One difference, my only agenda as I write this book is to save our crumbling roads, period. As such, I am willing to ripple the water a little bit where necessary to get the results that I know we are capable of achieving if we all JOIN together and make this journey happen.
So, what have I learned driving 80,000 miles in an RV? I’ve banged my head every day for the last 100 days. Well first of all, because there’s not a lot of room inside there. I’ve learned, Perception. You know, I’ve gone to cities like Flagstaff, Arizona where they say they have 243 freeze/thaw cycles. So imagine you don’t have freeze/thaw to deal with in your particular city or county. What are some of the unique characteristics you may endure in terms of your pavement management in your region? It’s like, you build a road and it’s going to stay pretty good without the risk of freeze/thaw damage. We’ve seen that all of these treatments that are mentioned in this book, whether they are in-place pavement recycling or pavement preservation treatments. They are all work!
The pavement management systems work in every city in every county. And along the way I’ve learned that our US paving contractors can increase their tonnage from 600 million tons to 800 million tons a year (plug in your own Country and tonnage increases if you are reading abroad). By simply moving the money over from, you know doing these sequential overlays, and asphalt that is being wasted on the wrong roads at the wrong time for all the wrong reasons.
We know this, that asphalt has got a 20 year service life if it’s properly preserved. For example, when our www.thebarnhardtgroup.com crews go in and do the pavement management, and I take cores with the core drill, it’s quite often that I come across a road that’s only 22 years old. And it has, 8 sequential hot mixed asphalt overlays on it based on the core.
If you take 22 and divide it by 8, what is that? Like say, 24 divided by 8 is like every 3 years right? So, I don’t know if that was on the election cycle or what, but we cannot continue to do this in America or the world. We’re going to be in dire straits if we continue to do that. And there’s no reason. And, I brought this with me from Canada, back in like 1999. I actually had to put this through the x-ray at Buffalo Airport.
They said, “what the heck do you have that in your suitcase for?” I said, “Well man, I’m going to go to America and try to change the world.” And I’m still working on it, and all I can say is that I don’t feel like I’m alone anymore. People like you that have bought this book are helping to support this movement. This is 6 inches of foamed asphalt base with two and a half inches of asphalt on top. And I’m not allow to guarantee it or anything for FTC Guidelines, but I could almost guarantee that if I drove back to Wellington County, where I used to live in Canada, that this road is still in place. And holding up very, very well. And you know what the difference is?
The top one cost about a hundred dollars a square yard (the 10 inch core of sequential overlays). And the bottom one (foamed asphalt base with overlay) costs us about twenty-five dollars per square yard. You guys get the picture?

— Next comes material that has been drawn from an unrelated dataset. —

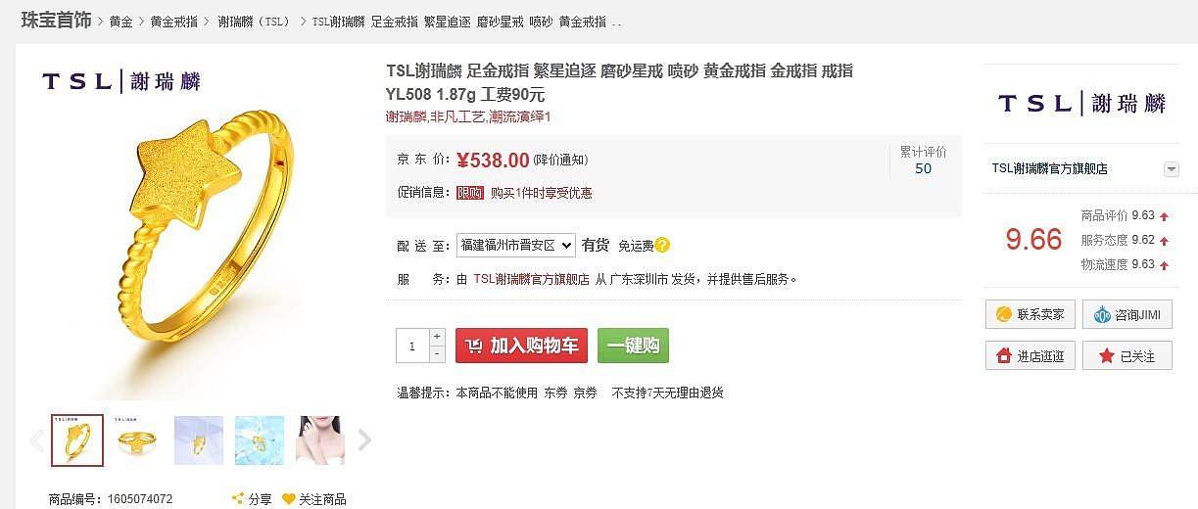The width and height of the screenshot is (1198, 509).
Task: Click the quantity input field
Action: [412, 346]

Gets me to thinking again, by saying, “What if…?” What if there is a better way? What if our grandchildren weren’t going to be trillions of dollars in debt? What if the Federal Highways Administration and the White House sent a very strong message down to the local agencies and state DOTs and said, “Thou Must recycle and preserve and manage your pavements instead of, “You really ought to consider this but here is the money, do whatever you want with it. “
What if we weren’t trillions in debt and we had better roads? What if we didn’t have D+ infrastructure with our roadways and bridges crumbling? Like, people dying on unsafe bridges and roads? What if we redirected the funds that we have been wasting on sequential overlays for no reason to placing the hot mixed asphalt overlays on top of recycled and stabilized bases that act as a perpetual pavement so to speak, and here’s the kicker, okay?
You may know of a local paving company somewhere here in the States or in your own Country that goes out and they do a lot of hot mix asphalt paving every day. What if, every time they pulled out of the yard they had a shuttle buggy (MTV or Material Transfer Vehicle) and they were putting 2600 tons a day down? On Full Depth Reclaimed (FDR) roads.
What if? They get more profit. They’ll get more tonnage. You know, I think a lot of people in the industry that we’ve met would appreciate more tonnage and more profit. This is happening right now in regions where The Three Legged Stool™ Stystem of Pavement Management is taking off.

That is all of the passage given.